Basically, the new regulation “streamlines” the Clean Water Act by requiring states and tribes to strictly adhere to the one-year deadline for making decisions, and by limiting the scope of their authority to issues related to water.
Not surprisingly, industry advocates applauded the new rule, while many states and conservation groups opposed it. Attorneys General from twenty-two states (including Oregon) plus the District of Columbia jointly submitted a letter opposing the new rule, and a consortium of science societies wrote their own joint letter criticizing it.

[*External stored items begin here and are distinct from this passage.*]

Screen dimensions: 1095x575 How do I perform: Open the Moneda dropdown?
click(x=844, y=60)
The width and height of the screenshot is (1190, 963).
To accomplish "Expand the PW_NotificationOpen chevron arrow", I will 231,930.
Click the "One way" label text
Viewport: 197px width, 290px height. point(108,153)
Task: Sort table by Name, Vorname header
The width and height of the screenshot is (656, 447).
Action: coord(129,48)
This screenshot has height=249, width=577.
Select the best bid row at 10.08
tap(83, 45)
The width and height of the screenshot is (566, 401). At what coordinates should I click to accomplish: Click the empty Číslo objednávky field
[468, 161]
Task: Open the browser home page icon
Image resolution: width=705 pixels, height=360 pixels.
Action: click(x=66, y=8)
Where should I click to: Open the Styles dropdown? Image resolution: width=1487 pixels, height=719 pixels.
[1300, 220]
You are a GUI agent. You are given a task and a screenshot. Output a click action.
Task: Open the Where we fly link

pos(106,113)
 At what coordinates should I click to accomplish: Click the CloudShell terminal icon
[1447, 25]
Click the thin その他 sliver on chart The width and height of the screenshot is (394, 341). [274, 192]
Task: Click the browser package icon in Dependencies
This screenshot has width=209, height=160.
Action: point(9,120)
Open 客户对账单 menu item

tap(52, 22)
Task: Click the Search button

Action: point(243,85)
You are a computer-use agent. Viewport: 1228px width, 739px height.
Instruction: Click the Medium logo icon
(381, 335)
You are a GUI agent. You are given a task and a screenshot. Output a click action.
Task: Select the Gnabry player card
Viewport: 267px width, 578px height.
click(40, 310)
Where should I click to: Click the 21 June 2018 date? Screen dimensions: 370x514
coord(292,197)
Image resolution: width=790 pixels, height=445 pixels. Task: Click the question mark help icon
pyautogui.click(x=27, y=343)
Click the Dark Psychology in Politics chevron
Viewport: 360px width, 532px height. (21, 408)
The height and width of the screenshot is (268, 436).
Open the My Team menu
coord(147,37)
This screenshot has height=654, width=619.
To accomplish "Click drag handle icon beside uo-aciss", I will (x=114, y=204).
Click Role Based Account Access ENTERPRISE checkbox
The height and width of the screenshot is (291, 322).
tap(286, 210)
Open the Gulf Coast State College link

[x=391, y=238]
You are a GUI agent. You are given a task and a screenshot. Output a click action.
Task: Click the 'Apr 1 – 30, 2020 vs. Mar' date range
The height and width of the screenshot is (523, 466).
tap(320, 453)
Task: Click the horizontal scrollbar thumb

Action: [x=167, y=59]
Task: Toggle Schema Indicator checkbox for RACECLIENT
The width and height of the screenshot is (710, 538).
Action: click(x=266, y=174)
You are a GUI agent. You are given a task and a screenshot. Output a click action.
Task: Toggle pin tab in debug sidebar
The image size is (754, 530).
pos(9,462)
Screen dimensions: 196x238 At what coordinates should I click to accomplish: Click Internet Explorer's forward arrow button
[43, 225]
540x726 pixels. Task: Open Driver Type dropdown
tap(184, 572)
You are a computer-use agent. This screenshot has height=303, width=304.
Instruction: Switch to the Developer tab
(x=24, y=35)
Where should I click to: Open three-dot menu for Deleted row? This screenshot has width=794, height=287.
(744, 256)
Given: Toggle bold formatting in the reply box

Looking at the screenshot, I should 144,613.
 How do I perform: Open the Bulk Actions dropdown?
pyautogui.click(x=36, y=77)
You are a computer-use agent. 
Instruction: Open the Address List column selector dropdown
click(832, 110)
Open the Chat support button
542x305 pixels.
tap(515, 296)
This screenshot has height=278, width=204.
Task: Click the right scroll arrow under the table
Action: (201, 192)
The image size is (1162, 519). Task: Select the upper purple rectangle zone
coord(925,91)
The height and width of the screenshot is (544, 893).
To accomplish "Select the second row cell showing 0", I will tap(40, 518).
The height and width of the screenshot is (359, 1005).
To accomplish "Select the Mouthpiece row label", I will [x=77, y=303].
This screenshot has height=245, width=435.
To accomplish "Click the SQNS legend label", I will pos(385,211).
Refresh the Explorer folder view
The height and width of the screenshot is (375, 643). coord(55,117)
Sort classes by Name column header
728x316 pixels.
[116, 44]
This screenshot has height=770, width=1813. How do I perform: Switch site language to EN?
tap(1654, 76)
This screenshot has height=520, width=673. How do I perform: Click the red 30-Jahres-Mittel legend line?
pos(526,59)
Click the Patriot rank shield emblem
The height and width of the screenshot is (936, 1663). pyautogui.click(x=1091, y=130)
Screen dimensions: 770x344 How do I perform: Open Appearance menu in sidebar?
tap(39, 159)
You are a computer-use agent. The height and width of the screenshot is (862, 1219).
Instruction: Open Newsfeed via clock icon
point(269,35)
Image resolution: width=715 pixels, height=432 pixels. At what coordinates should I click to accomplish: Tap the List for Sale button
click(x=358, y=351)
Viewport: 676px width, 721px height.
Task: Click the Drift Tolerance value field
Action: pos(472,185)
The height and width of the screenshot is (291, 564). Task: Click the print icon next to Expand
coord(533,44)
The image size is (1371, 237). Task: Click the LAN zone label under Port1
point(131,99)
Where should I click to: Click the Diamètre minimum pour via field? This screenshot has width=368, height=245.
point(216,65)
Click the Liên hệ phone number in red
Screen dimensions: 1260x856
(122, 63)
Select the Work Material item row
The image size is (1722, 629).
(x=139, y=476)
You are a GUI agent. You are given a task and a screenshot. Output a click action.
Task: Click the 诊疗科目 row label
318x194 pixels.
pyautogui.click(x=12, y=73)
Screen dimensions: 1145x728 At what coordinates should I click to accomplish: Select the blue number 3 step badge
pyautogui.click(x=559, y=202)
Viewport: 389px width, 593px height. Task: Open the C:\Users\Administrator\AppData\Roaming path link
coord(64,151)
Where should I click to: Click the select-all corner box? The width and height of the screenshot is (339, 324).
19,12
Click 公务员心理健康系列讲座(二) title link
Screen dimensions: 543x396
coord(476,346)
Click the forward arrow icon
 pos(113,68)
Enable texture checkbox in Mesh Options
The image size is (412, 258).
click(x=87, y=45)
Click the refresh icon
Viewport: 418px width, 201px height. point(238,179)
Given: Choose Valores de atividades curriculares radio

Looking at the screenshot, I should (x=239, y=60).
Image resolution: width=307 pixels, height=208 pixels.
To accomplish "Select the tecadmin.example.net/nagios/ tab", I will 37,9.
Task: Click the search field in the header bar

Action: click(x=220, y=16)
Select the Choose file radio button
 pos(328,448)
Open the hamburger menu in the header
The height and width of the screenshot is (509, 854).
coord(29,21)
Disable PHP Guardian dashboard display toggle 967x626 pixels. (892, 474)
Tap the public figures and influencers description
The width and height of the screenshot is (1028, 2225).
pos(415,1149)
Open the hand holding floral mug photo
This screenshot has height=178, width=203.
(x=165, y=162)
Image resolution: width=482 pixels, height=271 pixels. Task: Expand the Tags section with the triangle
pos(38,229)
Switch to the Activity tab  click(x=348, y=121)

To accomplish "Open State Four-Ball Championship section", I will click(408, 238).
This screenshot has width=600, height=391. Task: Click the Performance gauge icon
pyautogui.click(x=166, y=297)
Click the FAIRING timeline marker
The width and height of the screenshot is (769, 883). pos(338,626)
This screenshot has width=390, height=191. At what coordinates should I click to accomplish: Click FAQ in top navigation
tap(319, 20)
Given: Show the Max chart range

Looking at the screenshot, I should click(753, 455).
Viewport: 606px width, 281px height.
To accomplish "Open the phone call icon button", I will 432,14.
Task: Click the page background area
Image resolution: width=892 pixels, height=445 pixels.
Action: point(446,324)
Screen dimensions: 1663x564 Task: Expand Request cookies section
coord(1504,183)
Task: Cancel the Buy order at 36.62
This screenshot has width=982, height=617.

The Attorneys General protested several aspects of the proposed rule, including the directive that state agencies only consider discharges directly into water bodies rather than cumulative impacts of a project:
“…the proposed rule would unlawfully limit state certification authority to point source discharges from proposed projects into navigable waters, even though the plain language of section 401, as interpreted by the Supreme Court, authorizes states to ensure that the proposed activity as a whole [emphasis added] does not violate state water quality standards.”
But this isn’t the only attack on the Clean Water Act.
Regulations in retrograde
In what the Southern Environmental Law Center dubbed the “biggest loss of clean water protection the country has ever seen,” the Trump Administration finalized a rollback of President Obama’s Waters of the United States rule in January of this year. The Obama-era rule would have protected the smaller streams and wetlands that feed into protected water. Actually, Trump's rollback goes even further, stripping decades of water protections and leaving half of the country’s wetlands vulnerable. This of course has the fossil fuel industry partying like it's 1971.
There are plenty of outraged blog posts and news reports on President Trump’s new rule, so we won’t go into detail here, other than to speculate what the rollback could mean for Jordan Cove’s future.
In her interview, attorney Susan Jane Brown suggested that if Pembina were to receive a Certificate from FERC and reapply to DEQ and DSL, they may be gambling that Trump’s new rule, dubiously named the Navigable Waters Protection Rule, will “change the outcome at the state level.”
But if we can gauge anything from their actions thus far, the state agencies have no intention of ceding their charge to protect Oregon and her waters.